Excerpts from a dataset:
▬▬▬▬▬▬▬▬▬▬

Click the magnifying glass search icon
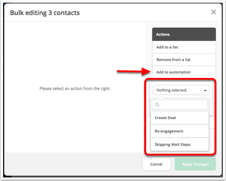click(157, 104)
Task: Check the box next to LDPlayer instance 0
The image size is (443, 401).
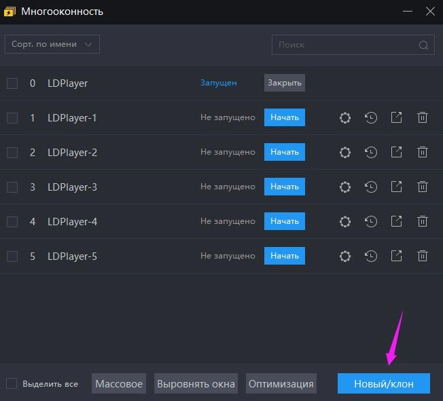Action: [x=12, y=83]

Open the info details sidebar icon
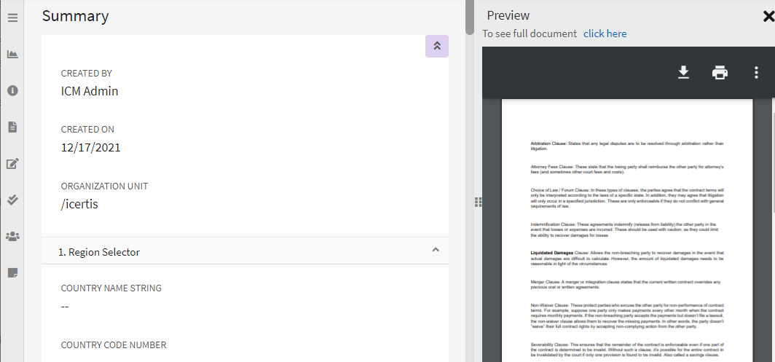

▬▬▬▬▬▬▬▬▬▬

PROBLEM TO SOLVE
Would you repeat the entries exactly, keeping the images out?

COMPLETED EXERCISE
Click the magnifying glass search icon
click(157, 104)
Task: Check the box next to LDPlayer instance 0
The image size is (443, 401).
Action: [x=12, y=83]

Open the info details sidebar icon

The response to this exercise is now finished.